Online-Durchsuchung: Kein Blanko-Scheck für Razzien im Internet

Die SPD stimmt zwar grundsätzlich zu, doch viele Details sind strittig.

Berlin. Als Reaktion auf die verhinderten Terroranschläge wollen Deutschlands Innenminister künftig den Besuch von Terrorcamps bestrafen. Darauf einigten sie sich heute auf einer Sonderkonferenz in Berlin - bei den umstrittenen Online-Durchsuchungen gab es allerdings keinen Durchbruch.

Menschen müssten wegen paramilitärischer Ausbildung in Terrorcamps "aus dem Verkehr" gezogen werden können, sagte der Vorsitzende der Innenministerkonferenz, Berlins Innensenator Ehrhart Körting (SPD). Das gelte auch für die Werbung für terroristische Aktivitäten. Die dafür zuständige Bundesjustizministerin Brigitte Zypries (SPD) kündigte Vorschläge in kurzer Zeit an. Nach Vorstellung des hessischen Innenministers Volker Bouffier (CDU) sollen Ausländer nach einer Terrorausbildung nicht mehr nach Deutschland einreisen dürfen oder ausgewiesen werden.

Differenzen zwischen Union und SPD gibt es weiter bei der Frage, ob und in welchem Umfang man Online-Razzien bei Computern macht. Bouffier forderte in Übereinstimmung mit Bundesinnenminister Wolfgang Schäuble (CDU), die Bundesregierung solle das Gesetzgebungsverfahren beginnen. Dann könne das für Frühjahr 2008 erwartete Urteil des Bundesverfassungsgerichts zu dem entsprechenden Gesetz in NRW noch berücksichtigt werden.

Zypries sagte, dass sie Schäubles Pläne nicht prinzipiell ablehne. Es mache aber keinen Sinn, "hoppla hopp ein Gesetz zu verabschieden, was im nächsten Monat schon wieder infrage steht". Zunächst sollten die Sicherheitsbehörden definieren, ob und wofür sie eine Online-Durchsuchung bräuchten. "Man muss wissen, worüber man eigentlich redet." SPD-Fraktionschef Peter Struck betonte, man werde Schäuble "keinen Blanko-Scheck ausstellen".
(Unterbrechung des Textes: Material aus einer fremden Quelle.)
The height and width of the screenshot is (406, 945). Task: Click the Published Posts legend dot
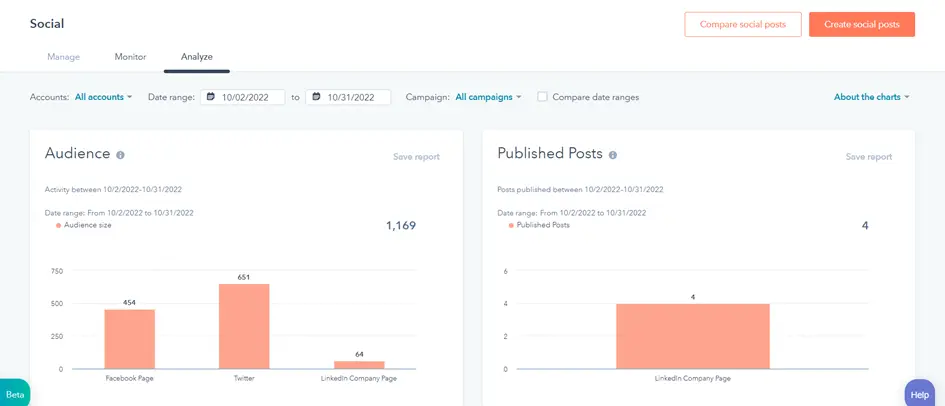pos(511,226)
USA Die Anti-Terror-Gesetze erlauben Online-Razzien ohne richterliche Anordnung. Internet- und Telefonkontakte zwischen Verdächtigen dürfen bis zu einem Jahr lang ohne Richtergenehmigung überwacht werden.

GROSSBRITANNIEN Der Einsatz von Spionageprogrammen wie Trojanern ist grundsätzlich illegal. Allerdings lässt die Rechtslage ihre Nutzung durch die Polizei in besonders begründeten Fällen zu.

FRANKREICH Die Polizei kann bei Verdacht im Zuge von Hausdurchsuchungen ohne richterlichen Beschluss Daten auf Computern auswerten.

Sicher, dieses Mal genügte es, dass die Sicherheitskräfte Kuriere observierten, Autos verwanzten, Telefonate und E-Mails abfingen. Doch geben wir uns damit nicht einer trügerischen Sicherheit hin? Denn als die Attentäter ein Verschlüsselungsprogramm auf einen ihrer Computer aufspielten, wurden die Fahnder nach eigener Aussage "blind". Den vorhandenen Überwachungsbefugnissen sind also Grenzen gesetzt. Dabei werden künftige Gotteskrieger weiter lernen, wie sie Ermittler am besten täuschen können. Wer den Terroristen rechtzeitig das Handwerk legen will, muss mit ihnen also auf gleicher Augenhöhe sein. Dazu gehören auch Online-Durchsuchungen - in streng abgewogenen Fällen und rechtsstaatlich vertretbar.

Natürlich können nur durchdachte Gesetze dazu beitragen, dass die Bürger nicht das Vertrauen in unsere Rechtsordnung verlieren. Denn fest steht auch, dass sich die Privatsphäre bei Online-Razzien nicht vernünftig schützen lässt. Deshalb ist es wichtig, dass die Parteien nun nicht in Aktionismus verfallen und ein Gesetz aus dem Boden stampfen, das womöglich vor Gerichten keinen Bestand hat.

Die vehementen Gegner der Online-Razzien sollten übrigens eins bedenken: Sie müssen auch dann Argumente haben, wenn die Ermittler einmal zu spät kommen und eine Bombe unzählige Menschen in den Tod gerissen hat. Und wenn die Hinterbliebenen fragen: Hättet Ihr das nicht verhindern können?